3. Make sure the area is safe for your toddler to play in.

Whether you’re playing in the living room or a corner of your kitchen, you need to make sure there aren’t any safety hazards around that could cause problems for your child. It includes anything like sharp edges on furniture, too much clutter on the floor, cords from electronics, or small toys that can be a choking hazard.

4. Choose something for your toddler to do first.

For example, if you’re playing with a baby doll, maybe you want to hold it and show your toddler how to walk the doll around. Or, if you’re playing with blocks, maybe you want your toddler to stack some of the blocks themselves. Whatever activity you choose for your child first, make sure they’re not getting frustrated or bored while waiting to take a turn.

5. Make sure your toddler knows what to do next.

When you’re switching turns, make sure to let your child know that it’s their turn now and encourage them to join in. For example, if you’re playing with Lego, maybe tell them to build something.

6. Keep encouraging your toddler even after they start to get the hang of the game.

You want them to enjoy playing cooperative games, so they want to do it again.

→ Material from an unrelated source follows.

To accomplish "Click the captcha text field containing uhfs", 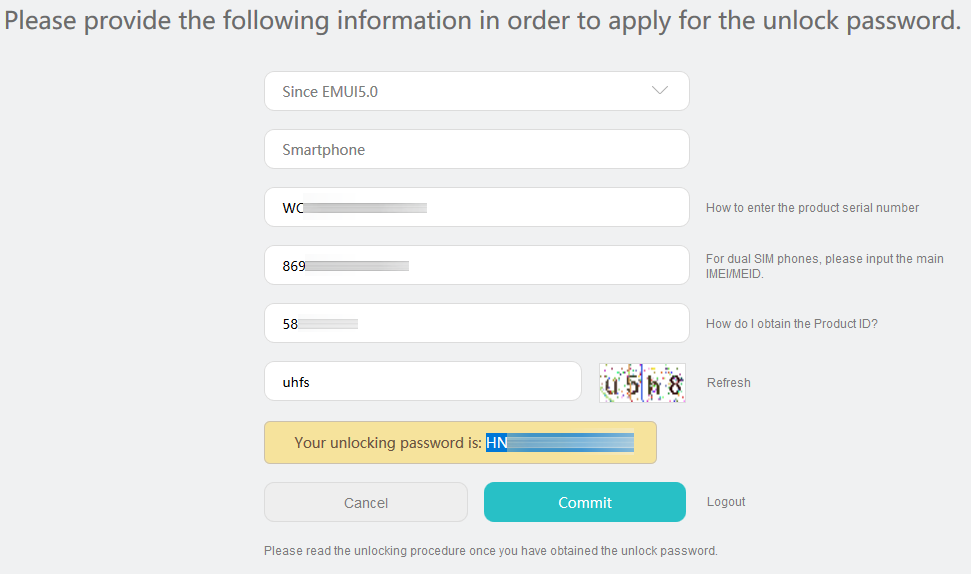I will click(422, 381).
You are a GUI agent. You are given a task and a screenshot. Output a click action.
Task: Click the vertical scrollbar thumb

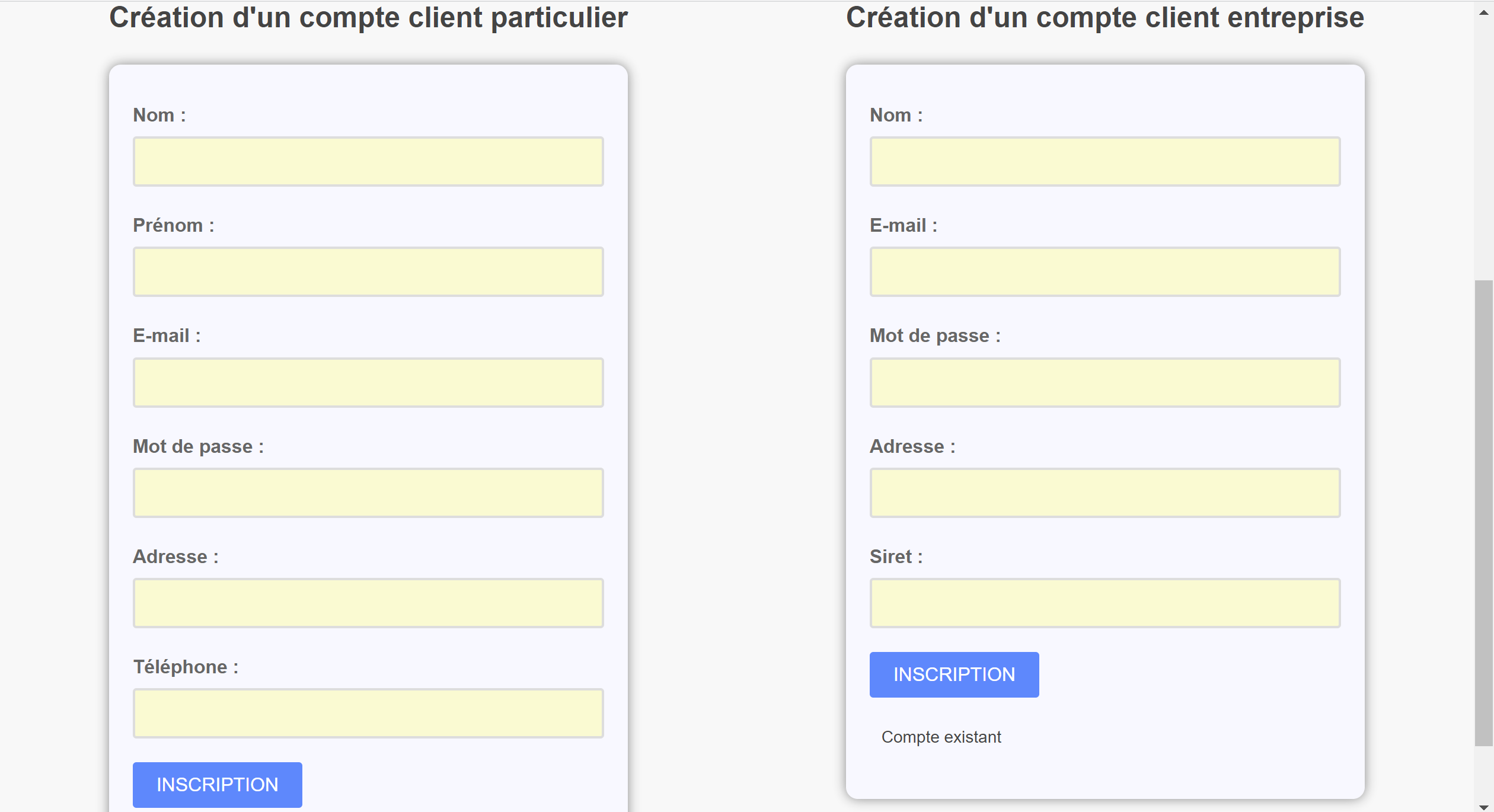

7. Try cooperative play games with your toddler every day. Cooperative play is a great way to have fun, so do it often and keep it fun!

When you start cooperative play, your toddler may get into a few new positions, like sitting on one knee while you’re playing with a doll or holding on to your hand as you run them through the house. But don’t worry. It will stop soon after your toddler gets used to playing with the toy.

When Are the Best Times for Cooperative Play?

Cooperative play is a great way to practice social skills, and when your toddler starts to figure it out, you can start practicing with other children. But if you have a toddler who often gets frustrated easily or isn’t motivated by toys, it might not be the best time to do cooperative play. In that case, it’s better to wait until your child is a little older and understands how they’re expected to interact with others more.

Cooperative play offers many benefits to your toddler, including practicing sharing and turn-taking, more social skills, and the motivation to learn how to play with new toys. It’s also great for parents because it allows them to have one-on-one time with their babies. Although cooperative play will take some time and patience to get used to, it can be a great bonding experience for both you and your toddler!

Do you have any other thoughts about the cooperative play for toddlers? Please send us a message, and we will be glad to discuss things with you on how we can help ensure that your kids are well taken care of!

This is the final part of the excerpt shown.